> _WHAT THIS TASK INVOLVES_: In the records below, turn everything from the line containing "Screen dimensions: 308x347" down to the line containing "[x=243, y=198]", both included, into a numbered list with one line per item and blank lines omitted.
##### ENTRIES #####
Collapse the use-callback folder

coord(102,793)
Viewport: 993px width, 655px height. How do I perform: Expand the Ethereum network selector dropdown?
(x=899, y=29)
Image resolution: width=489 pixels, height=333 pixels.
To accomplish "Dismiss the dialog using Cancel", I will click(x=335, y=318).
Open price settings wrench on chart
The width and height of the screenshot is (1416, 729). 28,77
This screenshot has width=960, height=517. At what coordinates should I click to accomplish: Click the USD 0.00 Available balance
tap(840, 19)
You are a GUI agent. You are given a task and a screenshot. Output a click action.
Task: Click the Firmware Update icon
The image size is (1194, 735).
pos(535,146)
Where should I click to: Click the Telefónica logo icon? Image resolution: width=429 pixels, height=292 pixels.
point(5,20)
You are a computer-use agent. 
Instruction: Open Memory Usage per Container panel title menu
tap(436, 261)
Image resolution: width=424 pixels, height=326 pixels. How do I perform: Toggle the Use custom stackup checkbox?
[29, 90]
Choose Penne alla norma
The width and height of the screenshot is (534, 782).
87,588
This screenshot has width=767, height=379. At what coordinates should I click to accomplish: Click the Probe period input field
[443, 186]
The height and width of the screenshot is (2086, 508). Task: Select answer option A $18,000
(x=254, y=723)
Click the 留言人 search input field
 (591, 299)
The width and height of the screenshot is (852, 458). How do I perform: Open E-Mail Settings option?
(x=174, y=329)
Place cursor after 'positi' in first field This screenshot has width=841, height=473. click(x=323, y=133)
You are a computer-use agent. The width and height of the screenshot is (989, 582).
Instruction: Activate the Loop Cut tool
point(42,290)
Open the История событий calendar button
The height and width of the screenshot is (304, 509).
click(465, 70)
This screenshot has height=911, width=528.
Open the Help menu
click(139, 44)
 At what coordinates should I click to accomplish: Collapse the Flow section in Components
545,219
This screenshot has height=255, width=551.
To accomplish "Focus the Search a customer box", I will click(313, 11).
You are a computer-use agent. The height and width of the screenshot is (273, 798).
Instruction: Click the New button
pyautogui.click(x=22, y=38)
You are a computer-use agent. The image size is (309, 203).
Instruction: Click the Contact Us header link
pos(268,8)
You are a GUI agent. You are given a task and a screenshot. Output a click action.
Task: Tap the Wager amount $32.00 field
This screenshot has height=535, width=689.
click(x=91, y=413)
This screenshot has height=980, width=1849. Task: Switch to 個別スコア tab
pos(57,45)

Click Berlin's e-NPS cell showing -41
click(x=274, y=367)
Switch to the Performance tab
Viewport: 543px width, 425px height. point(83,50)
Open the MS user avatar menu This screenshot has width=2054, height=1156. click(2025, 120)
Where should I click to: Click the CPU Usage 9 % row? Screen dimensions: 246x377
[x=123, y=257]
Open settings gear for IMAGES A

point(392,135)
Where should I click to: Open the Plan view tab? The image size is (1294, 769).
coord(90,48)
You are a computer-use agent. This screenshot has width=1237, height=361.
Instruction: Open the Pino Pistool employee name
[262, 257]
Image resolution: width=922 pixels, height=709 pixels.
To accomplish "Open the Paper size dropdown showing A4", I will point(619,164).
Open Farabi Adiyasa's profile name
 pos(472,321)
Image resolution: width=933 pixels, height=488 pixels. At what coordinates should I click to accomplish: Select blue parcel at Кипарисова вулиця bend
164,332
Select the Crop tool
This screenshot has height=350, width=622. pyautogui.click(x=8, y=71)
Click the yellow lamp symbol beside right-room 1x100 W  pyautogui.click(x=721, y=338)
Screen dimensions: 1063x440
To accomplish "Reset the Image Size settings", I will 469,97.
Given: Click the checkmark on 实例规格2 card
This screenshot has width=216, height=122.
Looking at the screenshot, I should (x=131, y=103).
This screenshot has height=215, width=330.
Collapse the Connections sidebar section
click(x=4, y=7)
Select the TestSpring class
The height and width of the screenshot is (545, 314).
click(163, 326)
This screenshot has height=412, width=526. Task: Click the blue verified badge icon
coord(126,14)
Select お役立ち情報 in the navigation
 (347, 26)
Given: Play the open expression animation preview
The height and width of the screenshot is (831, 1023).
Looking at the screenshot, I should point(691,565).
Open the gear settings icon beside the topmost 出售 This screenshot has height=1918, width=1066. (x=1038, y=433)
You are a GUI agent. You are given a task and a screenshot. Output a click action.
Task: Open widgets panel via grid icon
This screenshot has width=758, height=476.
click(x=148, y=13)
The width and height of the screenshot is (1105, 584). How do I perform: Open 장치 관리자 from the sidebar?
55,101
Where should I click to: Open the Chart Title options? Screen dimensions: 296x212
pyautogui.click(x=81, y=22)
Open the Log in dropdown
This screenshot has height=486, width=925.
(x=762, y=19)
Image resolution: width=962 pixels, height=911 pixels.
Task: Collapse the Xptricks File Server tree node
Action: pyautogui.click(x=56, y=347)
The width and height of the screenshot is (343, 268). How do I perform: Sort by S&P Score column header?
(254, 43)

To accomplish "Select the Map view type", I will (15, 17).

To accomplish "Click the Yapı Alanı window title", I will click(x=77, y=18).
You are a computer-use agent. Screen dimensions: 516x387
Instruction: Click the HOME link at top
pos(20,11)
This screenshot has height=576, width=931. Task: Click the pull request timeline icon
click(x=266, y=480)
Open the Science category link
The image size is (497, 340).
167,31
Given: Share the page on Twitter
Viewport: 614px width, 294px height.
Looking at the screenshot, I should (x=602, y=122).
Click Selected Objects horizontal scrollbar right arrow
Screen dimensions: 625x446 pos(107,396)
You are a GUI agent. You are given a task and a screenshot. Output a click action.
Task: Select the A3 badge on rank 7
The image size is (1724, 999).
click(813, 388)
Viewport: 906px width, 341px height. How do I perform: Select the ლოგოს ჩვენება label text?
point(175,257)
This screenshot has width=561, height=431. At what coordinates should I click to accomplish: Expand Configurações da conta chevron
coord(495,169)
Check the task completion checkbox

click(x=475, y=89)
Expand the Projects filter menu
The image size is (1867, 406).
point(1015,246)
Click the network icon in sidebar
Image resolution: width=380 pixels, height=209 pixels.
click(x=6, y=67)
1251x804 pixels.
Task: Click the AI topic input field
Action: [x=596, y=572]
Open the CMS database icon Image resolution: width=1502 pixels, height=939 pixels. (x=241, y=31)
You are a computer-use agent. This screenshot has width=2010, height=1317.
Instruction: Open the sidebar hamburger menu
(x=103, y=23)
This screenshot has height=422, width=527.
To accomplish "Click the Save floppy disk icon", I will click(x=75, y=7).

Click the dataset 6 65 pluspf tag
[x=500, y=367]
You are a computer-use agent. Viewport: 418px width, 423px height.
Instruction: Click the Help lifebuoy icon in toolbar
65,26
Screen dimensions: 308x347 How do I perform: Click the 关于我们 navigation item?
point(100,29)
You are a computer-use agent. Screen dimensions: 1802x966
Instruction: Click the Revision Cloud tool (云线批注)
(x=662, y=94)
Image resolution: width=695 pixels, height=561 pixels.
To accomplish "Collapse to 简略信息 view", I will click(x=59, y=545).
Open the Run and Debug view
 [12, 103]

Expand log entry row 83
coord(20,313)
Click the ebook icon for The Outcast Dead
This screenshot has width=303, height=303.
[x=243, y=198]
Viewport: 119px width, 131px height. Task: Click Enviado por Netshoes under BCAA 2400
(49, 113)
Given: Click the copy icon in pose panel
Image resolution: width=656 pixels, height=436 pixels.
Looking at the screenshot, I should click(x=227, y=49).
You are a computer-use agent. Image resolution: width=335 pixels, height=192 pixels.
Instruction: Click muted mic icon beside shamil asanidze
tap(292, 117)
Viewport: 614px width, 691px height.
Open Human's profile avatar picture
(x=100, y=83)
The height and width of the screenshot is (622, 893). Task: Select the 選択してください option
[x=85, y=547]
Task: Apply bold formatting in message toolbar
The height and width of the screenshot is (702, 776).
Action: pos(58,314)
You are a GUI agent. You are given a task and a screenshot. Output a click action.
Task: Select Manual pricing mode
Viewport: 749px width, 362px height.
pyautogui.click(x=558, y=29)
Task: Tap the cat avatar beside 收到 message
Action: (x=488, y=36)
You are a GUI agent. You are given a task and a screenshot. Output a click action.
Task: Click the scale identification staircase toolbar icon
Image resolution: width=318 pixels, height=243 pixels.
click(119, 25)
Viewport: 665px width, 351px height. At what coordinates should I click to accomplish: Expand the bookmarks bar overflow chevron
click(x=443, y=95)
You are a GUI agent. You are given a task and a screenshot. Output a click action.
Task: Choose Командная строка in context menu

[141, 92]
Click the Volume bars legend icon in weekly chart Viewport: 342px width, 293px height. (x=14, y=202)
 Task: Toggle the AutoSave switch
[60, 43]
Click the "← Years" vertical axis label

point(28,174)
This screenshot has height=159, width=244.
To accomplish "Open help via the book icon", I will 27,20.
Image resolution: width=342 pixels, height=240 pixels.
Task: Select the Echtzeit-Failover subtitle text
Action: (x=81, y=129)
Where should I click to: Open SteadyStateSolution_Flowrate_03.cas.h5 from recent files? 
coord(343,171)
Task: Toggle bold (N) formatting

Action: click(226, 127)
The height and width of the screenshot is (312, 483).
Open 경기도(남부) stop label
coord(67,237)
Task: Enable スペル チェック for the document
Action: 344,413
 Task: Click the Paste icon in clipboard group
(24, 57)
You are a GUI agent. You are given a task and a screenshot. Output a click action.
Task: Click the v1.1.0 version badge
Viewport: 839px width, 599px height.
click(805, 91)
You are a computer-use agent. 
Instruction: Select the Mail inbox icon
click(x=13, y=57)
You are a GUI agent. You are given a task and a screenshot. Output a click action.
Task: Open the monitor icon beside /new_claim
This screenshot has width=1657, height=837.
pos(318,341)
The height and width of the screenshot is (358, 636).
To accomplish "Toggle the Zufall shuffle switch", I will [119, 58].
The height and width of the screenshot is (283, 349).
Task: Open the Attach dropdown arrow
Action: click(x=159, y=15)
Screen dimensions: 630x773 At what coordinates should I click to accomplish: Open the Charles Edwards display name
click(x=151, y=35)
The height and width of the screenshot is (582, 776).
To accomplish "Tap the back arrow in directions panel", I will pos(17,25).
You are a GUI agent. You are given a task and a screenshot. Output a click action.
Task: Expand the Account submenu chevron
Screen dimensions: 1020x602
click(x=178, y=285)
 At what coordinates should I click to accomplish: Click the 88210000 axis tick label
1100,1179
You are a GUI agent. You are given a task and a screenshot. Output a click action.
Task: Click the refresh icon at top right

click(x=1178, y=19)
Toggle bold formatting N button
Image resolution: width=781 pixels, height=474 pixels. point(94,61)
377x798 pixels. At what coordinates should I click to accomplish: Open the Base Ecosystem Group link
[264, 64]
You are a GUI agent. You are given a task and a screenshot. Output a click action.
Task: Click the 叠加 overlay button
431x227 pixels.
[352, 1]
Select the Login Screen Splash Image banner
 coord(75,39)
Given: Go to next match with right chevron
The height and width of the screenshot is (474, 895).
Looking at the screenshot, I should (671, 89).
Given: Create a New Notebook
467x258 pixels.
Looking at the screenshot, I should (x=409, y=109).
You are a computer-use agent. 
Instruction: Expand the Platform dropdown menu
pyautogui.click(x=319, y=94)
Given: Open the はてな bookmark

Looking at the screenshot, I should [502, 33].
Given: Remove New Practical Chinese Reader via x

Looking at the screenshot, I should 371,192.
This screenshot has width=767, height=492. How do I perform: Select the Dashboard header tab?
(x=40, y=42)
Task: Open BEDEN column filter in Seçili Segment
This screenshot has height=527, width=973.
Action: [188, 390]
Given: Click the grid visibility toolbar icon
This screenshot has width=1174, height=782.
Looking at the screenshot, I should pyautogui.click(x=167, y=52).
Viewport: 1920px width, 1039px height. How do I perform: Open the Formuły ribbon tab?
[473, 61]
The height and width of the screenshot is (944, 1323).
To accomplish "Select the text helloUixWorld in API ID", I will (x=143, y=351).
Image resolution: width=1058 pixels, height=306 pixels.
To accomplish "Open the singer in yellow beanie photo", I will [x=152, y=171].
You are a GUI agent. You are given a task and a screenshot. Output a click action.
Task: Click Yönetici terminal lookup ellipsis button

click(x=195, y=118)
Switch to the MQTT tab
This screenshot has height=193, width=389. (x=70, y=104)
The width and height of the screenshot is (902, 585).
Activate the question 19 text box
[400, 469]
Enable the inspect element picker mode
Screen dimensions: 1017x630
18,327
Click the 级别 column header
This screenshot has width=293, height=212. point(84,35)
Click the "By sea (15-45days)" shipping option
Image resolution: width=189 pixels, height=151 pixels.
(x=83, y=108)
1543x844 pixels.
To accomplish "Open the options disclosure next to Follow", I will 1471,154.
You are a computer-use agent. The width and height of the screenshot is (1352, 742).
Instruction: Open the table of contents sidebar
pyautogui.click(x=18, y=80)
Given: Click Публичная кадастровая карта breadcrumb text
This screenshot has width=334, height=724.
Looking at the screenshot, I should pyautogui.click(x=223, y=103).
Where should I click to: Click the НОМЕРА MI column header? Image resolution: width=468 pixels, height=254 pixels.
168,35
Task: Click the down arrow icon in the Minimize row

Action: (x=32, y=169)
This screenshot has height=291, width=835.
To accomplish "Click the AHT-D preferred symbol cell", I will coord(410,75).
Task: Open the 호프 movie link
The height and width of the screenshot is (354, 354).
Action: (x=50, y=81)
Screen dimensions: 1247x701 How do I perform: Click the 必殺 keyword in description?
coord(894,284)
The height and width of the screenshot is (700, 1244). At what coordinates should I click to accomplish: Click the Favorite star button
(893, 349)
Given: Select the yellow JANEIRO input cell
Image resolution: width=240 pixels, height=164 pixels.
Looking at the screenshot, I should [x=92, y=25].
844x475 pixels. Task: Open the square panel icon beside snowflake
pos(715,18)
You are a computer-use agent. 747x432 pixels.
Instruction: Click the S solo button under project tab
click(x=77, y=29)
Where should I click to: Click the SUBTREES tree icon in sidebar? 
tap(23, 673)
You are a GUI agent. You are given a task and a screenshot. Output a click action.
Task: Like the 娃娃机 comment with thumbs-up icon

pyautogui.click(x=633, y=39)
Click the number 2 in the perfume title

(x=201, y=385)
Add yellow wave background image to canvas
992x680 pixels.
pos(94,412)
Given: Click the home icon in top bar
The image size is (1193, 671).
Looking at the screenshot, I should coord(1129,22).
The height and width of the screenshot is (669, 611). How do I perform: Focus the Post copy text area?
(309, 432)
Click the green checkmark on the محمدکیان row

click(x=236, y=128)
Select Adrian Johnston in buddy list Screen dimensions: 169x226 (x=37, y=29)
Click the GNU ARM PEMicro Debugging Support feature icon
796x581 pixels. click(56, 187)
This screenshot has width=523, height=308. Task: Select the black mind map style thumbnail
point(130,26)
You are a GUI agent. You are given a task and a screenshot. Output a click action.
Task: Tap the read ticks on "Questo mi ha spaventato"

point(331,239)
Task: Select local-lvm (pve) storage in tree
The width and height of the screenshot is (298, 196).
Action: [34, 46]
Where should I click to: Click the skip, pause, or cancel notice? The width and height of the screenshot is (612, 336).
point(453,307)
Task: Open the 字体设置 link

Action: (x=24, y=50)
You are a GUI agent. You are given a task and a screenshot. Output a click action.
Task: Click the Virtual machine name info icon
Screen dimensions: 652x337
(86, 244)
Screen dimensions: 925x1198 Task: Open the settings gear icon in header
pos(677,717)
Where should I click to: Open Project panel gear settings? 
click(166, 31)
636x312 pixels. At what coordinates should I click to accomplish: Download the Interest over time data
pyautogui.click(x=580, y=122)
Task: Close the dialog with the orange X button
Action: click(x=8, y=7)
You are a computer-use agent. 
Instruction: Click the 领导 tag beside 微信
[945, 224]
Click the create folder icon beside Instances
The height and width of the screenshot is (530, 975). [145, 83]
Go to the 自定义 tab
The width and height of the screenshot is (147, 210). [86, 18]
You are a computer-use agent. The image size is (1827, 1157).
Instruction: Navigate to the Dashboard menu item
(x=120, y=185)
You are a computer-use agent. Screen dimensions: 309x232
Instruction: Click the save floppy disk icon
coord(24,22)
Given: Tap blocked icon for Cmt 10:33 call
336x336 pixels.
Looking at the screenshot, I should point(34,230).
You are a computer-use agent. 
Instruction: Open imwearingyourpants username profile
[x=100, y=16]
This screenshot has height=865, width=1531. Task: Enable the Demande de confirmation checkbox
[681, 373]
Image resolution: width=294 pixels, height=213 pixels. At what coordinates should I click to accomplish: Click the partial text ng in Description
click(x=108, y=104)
#####
> _ANSWER TO THE TASK_:
1. Screen dimensions: 308x347 How do I perform: Click the 关于我们 navigation item?
2. point(100,29)
3. You are a computer-use agent. Screen dimensions: 1802x966
4. Instruction: Click the Revision Cloud tool (云线批注)
5. (x=662, y=94)
6. Image resolution: width=695 pixels, height=561 pixels.
7. To accomplish "Collapse to 简略信息 view", I will click(x=59, y=545).
8. Open the Run and Debug view
9.  [12, 103]
10. Expand log entry row 83
11. coord(20,313)
12. Click the ebook icon for The Outcast Dead
13. This screenshot has width=303, height=303.
14. [x=243, y=198]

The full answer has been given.